Wednesday, June 30, 2010

Diane Clement


Though Diane has been drawing since she can remember, when she was 14 yrs. old she threw paint (for the 1st time) on her basement walls. This act was not fully appreciated by her parents, so Diane continued to practice drawing realistic pieces and took art in middle school and high school, and even though the teachers were cool, the work was boring.


Life went on and Diane started a graphic arts/signage company, did a brief apprenticeship, learned to paint signs, learned to set type and with her natural design ability, worked that business for 15 years.


Diane retired that company to care for family, but after that 50th birthday in 2002, she took a window of opportunity to start painting, maybe as a career. Being self-taught, she did what she thought artists do, she painted, much like a maniac. She produced work so quickly and so prolifically that she had to get the masses of art out of her home in order to make room for the family! She rented a studio at a popular art center and the rest is history.


The rest, she blames on serendipity. People started buying and collecting her work immediately. Diane has participated in over 70 art shows; 30 juried and over 40 as the featured or solo artist. She considers herself lucky to have crossed that boundary from Outside to galleries. Her success has opened the door to being featured in articles in area newspapers and magazines in Richmond and the surrounding areas. Diane was invited to be a member of Metropolitan Richmond Artists Association and was invited to join a volunteer committee for Culture Works, Richmond’s new Art Council and hopes to be a voice for “Outsider Artists”. I hope to use my “success in galleries, and my experience to help bring more Outsider Artists to public view before they die or explode.

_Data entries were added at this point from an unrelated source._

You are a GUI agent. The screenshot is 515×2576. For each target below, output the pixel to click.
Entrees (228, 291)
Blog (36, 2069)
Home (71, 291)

Art is about the process; from the first vision to my most recent experiments with painting with fire. I suppose that’s the unique beauty of an Outsider Artist…no boundaries! Incorporating materials and ideas that maybe are not, that happen to be around at that particular time and space, and no fear of using them, of putting them together during the process of creating that particular piece. It’s all fun, it’s all educational, it’s all beautiful. Abstract art gives you even more latitude for experimenting because you are not confined to an “expected” image.


Diane donates art to non-profit organizations; the Virginia Museum of Fine Art, schools, and assorted fund raising events for the Cure of Cancer and Cancer Research, etc. She has worked with Boy Scouts and with wheelchair bound people.



There is a web site www.dianeclement.com in place, but a new web site is being developed as we speak. Thank you for this opportunity. Greetings to all; be well and do your best everyday. . . even if you don’t think it is your best. . . it might be, that day.